A group of South Coast bus drivers who bought out the company three years ago are set to walk away with pounds 12,000 each - a tenfold profit on their original investment - after FirstBus, Britain's biggest bus operator, made an offer for the business, writes Michael Harrison.

A total of 320 employees invested an average of pounds 1,200 each when Southampton Citybus was bought from the city council in 1993. A total of pounds 420,000 was raised in equity from the employees towards the pounds 3m cost of the buyout. Total equity in the company is pounds 1.2m

The average windfall for each employee is the equivalent of a year's take-home pay. The company's bus drivers earn pounds 14,500 a year before tax for a 45-hour week. FirstBus would not disclose the price it had offered to pay but on past deals in the bus industry, the business is likely to sell for pounds 5m to pounds 10m.

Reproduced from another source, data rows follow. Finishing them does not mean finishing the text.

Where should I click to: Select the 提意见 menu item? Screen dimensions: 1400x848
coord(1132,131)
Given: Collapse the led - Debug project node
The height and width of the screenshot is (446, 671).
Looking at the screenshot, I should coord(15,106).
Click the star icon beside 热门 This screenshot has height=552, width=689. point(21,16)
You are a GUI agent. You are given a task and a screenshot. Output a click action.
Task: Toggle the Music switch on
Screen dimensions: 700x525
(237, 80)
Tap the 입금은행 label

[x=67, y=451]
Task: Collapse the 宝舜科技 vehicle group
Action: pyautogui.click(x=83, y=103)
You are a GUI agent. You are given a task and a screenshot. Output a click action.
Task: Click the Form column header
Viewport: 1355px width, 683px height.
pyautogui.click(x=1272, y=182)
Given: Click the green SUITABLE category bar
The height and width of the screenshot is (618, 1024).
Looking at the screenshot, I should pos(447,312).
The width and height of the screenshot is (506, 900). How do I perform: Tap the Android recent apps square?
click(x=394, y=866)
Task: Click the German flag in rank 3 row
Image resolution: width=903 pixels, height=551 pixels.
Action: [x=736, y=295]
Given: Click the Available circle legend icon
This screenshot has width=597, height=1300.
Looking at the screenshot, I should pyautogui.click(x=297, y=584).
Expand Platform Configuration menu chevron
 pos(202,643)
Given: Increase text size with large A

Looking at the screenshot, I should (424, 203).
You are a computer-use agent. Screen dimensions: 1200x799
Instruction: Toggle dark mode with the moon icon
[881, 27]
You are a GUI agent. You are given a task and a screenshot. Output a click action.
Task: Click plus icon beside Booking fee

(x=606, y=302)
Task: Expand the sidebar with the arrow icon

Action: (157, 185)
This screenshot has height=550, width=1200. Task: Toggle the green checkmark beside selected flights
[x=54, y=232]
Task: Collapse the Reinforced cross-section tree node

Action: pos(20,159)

Last year Southampton Citybus made a pre-tax profit of pounds 600,000 on a turnover of pounds 12m. It has debts of pounds 4.5m to pounds 5m. Its managing director, Ian Philips, said that a large element of the borrowings had been used to upgrade the fleet of 160 buses.

The company is the largest operator of gas-fired vehicles in the country. It has a fleet of 16 buses running on compressed natural gas and has its own gas filling station on site.

All of the employees from Mr Philips down received the same allocation of shares at the time of the buyout. A portion of the shares are held directly and the rest are held in a trust fund. Staff at the company were being told yesterday that the average payout was likely to be around pounds 12,000.

Last week employees at the Dundee-based bus company Taybus, came into a windfall worth an average of pounds 22,000 each after National Express, the coach operator, agreed to buy the business.